Daniel Kirk-Davidoff

Research of Windfarm-Climate Interactions

Recent work (Keith et al., 2004) on the climate impact of very large scale wind farms has demonstrated appreciable effects on surface temperature, including warming and cooling on the order of a degree Celsius. Keith et al. (2004) simulated the impact of wind farms by increasing the roughness length (z0) in the boundary layer schemes of GFDL and NCAR CAM 2.0 general circulation models over large rectangular groups of grid points over North America, Europe and Asia. Models were run in fixed-SST mode. The increase in roughness led to circulation changes which in turn led to temperature changes. These temperature changes were not related in an obvious way to the imposed roughness length changes: for instance, temperature changes were not significantly larger over the simulated wind farms than over other regions. The figure below shows the temperature change at 2 m above the surface due to the increased roughness. The regions of increased surface roughness are outlined in black. Significance is indicated by stippling.

These results show a zonal pattern suggestive of a reduction in meridional heat transport. We speculated that a reduction in baroclinic growth rates due to enhanced surface friction might have reduced eddy heat transports and thus cooled regions poleward of the windfarms, and warmed regions equatorward of them. However, analysis of the model runs did not show any consistent response in eddy heat transport. Instead, we found that the patterns of warming and heating seemed most related to changes in wind direction, resulting in advective heating and cooling, and in changes in cloud fraction that influenced solar heating patterns. Our analysis was complicated by the boundary conditions of this model run, in which land surface temperatures were free to change, but sea surface temperatures were help fixed.

In order to clarify the physical mechanisms of wind-farm effects seen by Keith et al. (2004), we have run several experiments in a simplified setting. The NCAR Community Atmosphere Model version 3.0 was run in "Aquaplanet" mode, where all surface regions are set to be ocean with fixed sea surface temperature. In addition, instead of using the Charnock relationship to specify the surface roughness as a function of surface wind speed, the surface roughness was set to a fixed, uniform value of z0 = 0.009 mm. To simulate the wind-farm impact on climate, a circular region of enhanced surface roughness (z0 = 6.3 mm) was added. Several experiments, varying the location, size, and roughness of this region were performed. An example is shown below. The circle shows the region of enhanced roughness, and the stipling indicates significant results.
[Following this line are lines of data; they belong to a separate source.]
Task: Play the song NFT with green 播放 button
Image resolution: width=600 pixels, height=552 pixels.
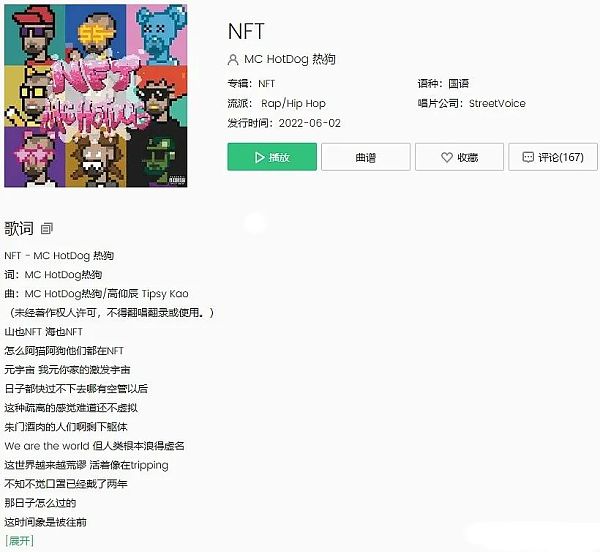Action: 272,157
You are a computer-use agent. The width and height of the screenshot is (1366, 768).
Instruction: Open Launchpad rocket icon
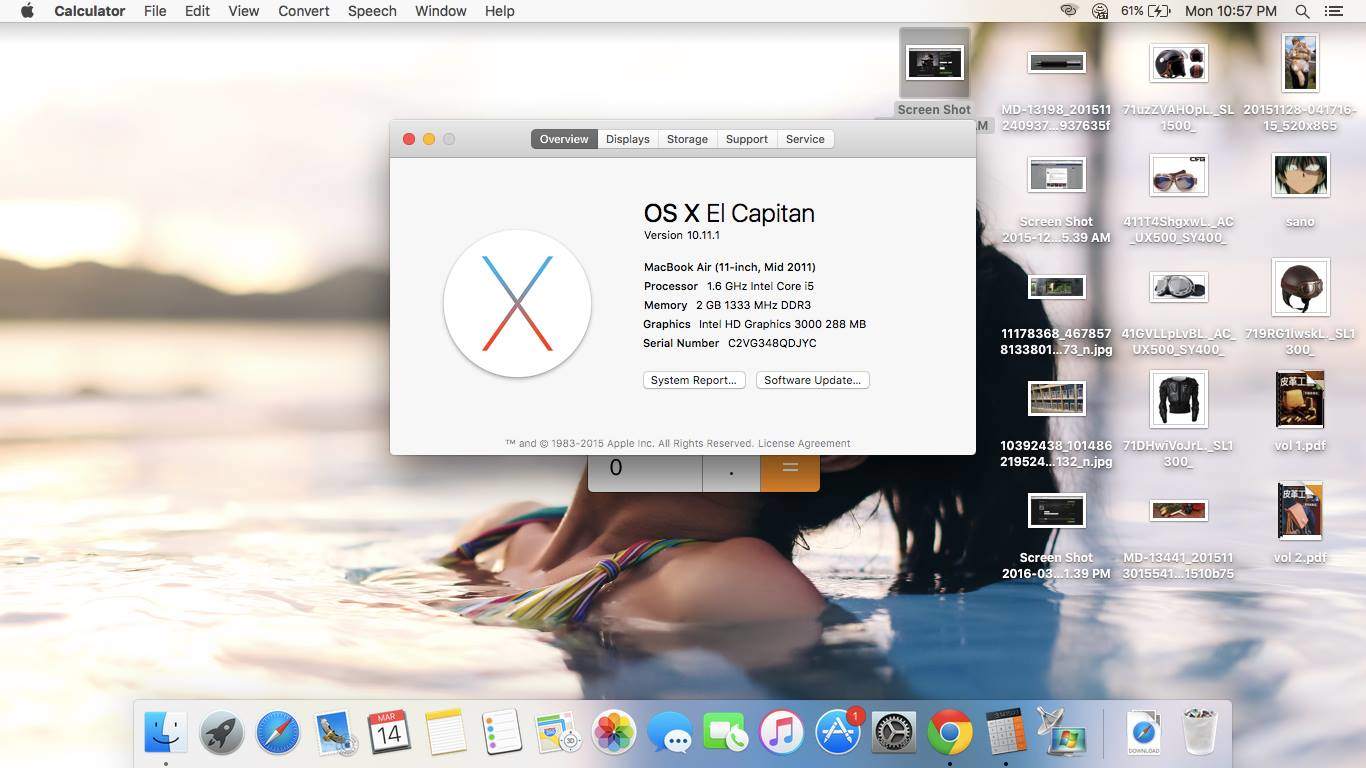[x=221, y=733]
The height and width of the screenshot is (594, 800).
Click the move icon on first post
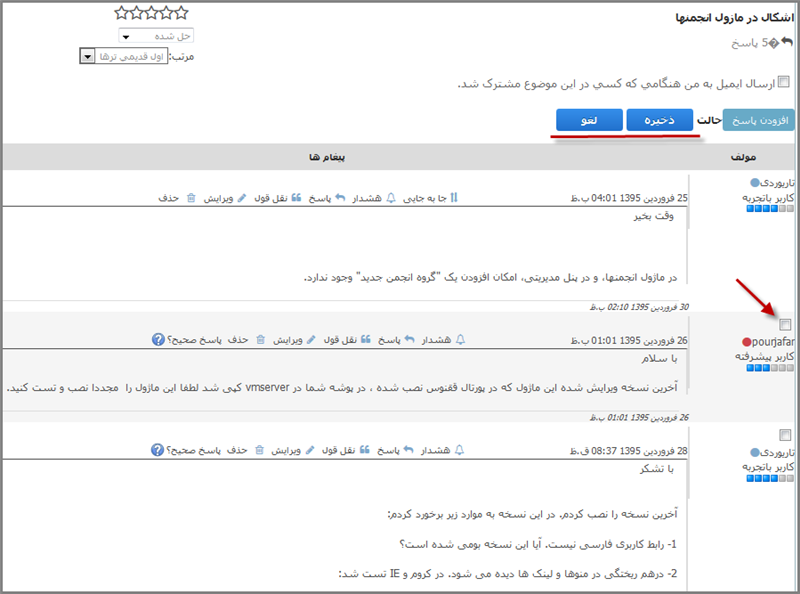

These experiments show a significant remote influence of large scale roughness changes on synoptic scale winds. My graduate student Dan Barrie and I are now exploring the influence of time-varying surface roughness on downstream storm tracks.

References

Keith, D.W., J.F. DeCarolis, D.C. Denkenberger, D.H. Lenschow, S.L. Malyshev, S. Pacala and P.J. Rasch (2004). The influence of large-scale wind-power on global climate. Proceedings of the National Academy of Sciences, 101, 16115-16120.

Kirk-Davidoff, D.B., and D.W. Keith, 2008: On the climate impact of surface roughness anomalies. J. Atmos. Sci, 65:2215-2234. DOI: 10.1175/2007JAS2509.1. Abstract

Barrie, D., D.B. Kirk-Davidof, 2009: Weather response to management of a large wind turbine array. Atmos. Chem. Phys. Disc., 9, 2917-2931. Available online.